Premoney and Postmoney Valuation

Phil M RajuUncategorized0 Comments

“The world is terribly apt to take people at their own valuations”

-Amelia B Edwards

This is the reason that there can be no set formula or method to value something. Premoney valuation and Postmoney valuation are terms that have evolved due to the evolution of this new startup culture and the increase in the number of people wanting to invest in other people’s ideas. These are two valuations or estimates that can be given for a business or a company’s worth. At the time of investment or bringing in more capital into a business, it is necessary to assess the value of that particular business. This assessment is then used to figure out the change in shareholding and the new share of the investors. This is why it becomes critical to use the correct valuation so that the founders may not be cheated or tricked into releasing more equity than is deserving.

Premoney Valuation

Premoney Valuation is the value of the combined assets and gains of the company equated with it’s liabilities and losses before an incoming investment or the company going public or addition of further capital. This is very useful in assessing the share ratios and amount of investments of the shareholders.

For eg. If Mr. Ramkumar is interested in investing INR 5,00,000 into a company called Holyfist Pvt. Ltd. which has a combined asset total of INR 15,00,000 with Liabilities of INR 5,00,000. The Premoney valuation of Holyfist Pvt. Ltd. is not INR 15,00,000 but instead it is INR 10,00,000 because a premoney valuation is the sumtotal of a company’s assets and liabilities without the new investment.

Postmoney Valuation

Postmoney Valuation is the value of the combined assets and gains of the company equated with it’s liabilities and losses plus the incoming investment from the company going public or addition of further capital. This is also very useful in assessing the shareholders’ profit-sharing ratios and the change in the shareholdings.

For eg. If Mr. Ramkumar is interested in investing INR 5,00,000 into a company called Holyfist Pvt. Ltd. which has a combined asset total of INR 15,00,000 with Liabilities of INR 5,00,000. The Postmoney valuation of Holyfist Pvt. Ltd. is not INR 10,00,000 but instead it is INR 15,00,000 as the Postmoney valuation of a company is the final summation of a company’s assets and liabilities along with the new capital or investment that came in.

Calculating Premoney Valuation and Postmoney Valuation

There are various methods of calculating the Premoney valuation and Postmoney valuation of the company and assessing the profit-sharing ratio for the shareholders. There are so many different methods used as the factoring criterion and the weightage of different variables tends to vary from person to person and business to business. The various factors that are relevant while calculating the Equity to be distributed and shareholding of a company can also be looked into.

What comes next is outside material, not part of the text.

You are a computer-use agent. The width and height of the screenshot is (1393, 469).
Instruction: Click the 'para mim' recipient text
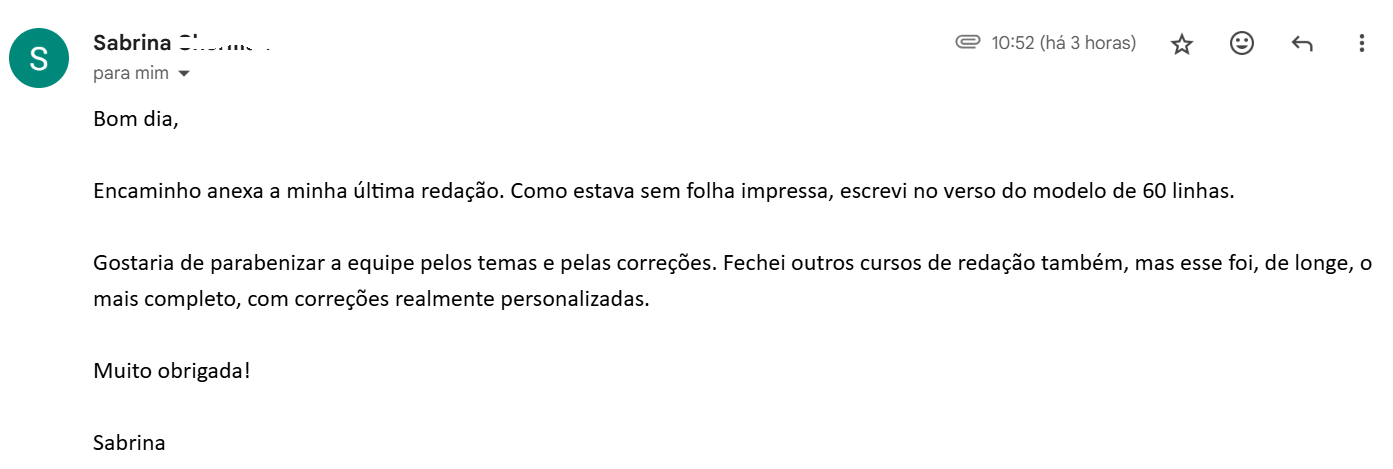(131, 74)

Some of the different methods of calculating the Premoney valuation and Postmoney valuation have been illustrated in an informative article by Stéphane Nasser. Calculating Postmoney valuation from Premoney valuation should not be difficult at all as postmoney valuation is just added with new investment. There are various online calculators that are used by founders and startups to assist them through the investment process.

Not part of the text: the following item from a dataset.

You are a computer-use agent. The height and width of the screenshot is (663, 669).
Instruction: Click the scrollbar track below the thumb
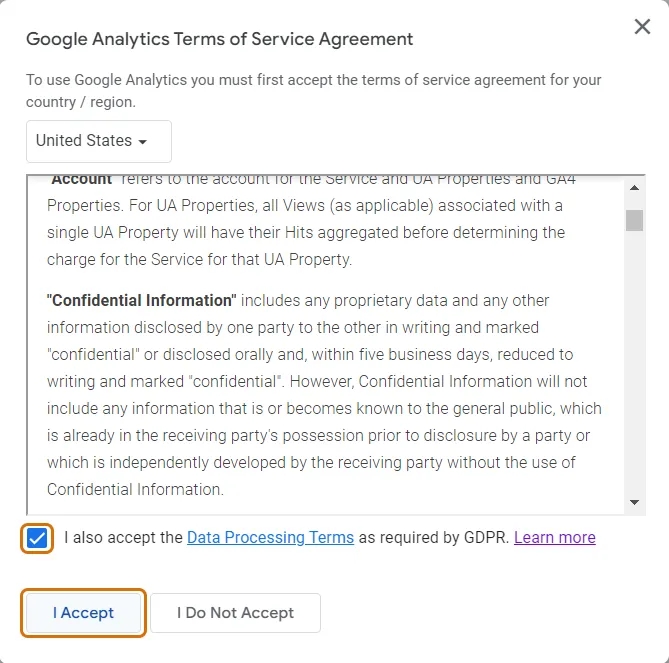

Premoney Valuation vs Postmoney Valuation

So, basically a Premoney valuation is the stock or value of the company before an investment or venture capitalist entry and the value of the company after such an investment is known as the Postmoney valuation. The difference between Premoney valuation and Postmoney valuation is very easy to understand. This can be depicted by a very simple formula :-

Postmoney valuation = Premoney valuation + New Funding/Investment

For Eg. If a Venture Capitalist decides to invest $2,500,000 in a business worth $10,000,000; the Premoney valuation of that business is $10,000,000 and the Postmoney Valuation becomes $12,500,000(Sum of the Premoney valuation and New Investment). This simple funda is lost to many people as they keep confusing thee two and end up losing a lot of money and profits due to such misunderstandings.

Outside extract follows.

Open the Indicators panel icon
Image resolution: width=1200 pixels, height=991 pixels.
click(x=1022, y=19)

Investors and Venture Capitalists often try to take advantage of a founder or an entrepreneur’s generic knowledge of finance and investment and use terms like premoney valuation and postmoney valuation to trick unsuspecting founders. For Eg. A potential investor for a company worth INR 10,00,000 wants to invest INR 5,00,000 into such business. He tells the founders that he shall invest INR 5,00,000 for a share into the business with a Premoney valuation of INR 10,00,000. This in turn makes the share of this new investor 50% which should have actually been INR 5,00,000 for a share in the business having Postmoneyvaluation of INR 15,00,000 which is the actual 33.33% share.

Conclusion

Confucius, the great Chinese teacher and philosopher had said :-

Real knowledge is to know the extent of one’s ignorance”.

Being a founder, the person like a father to his child, owes it to his business to know about anything and everything related to it.

If entrepreneurs at least start accepting that there is a lot more to investment than the simple addition of money and capital to the business then nobody will be able to cheat and take away their passion. Many a founder also falls prey to the age old tendency of judging a book by it’s cover and involuntarily accepts the term sheet with the highest Premoney valuation without going through the rest of the term sheet.

Awareness is the key to success for a business.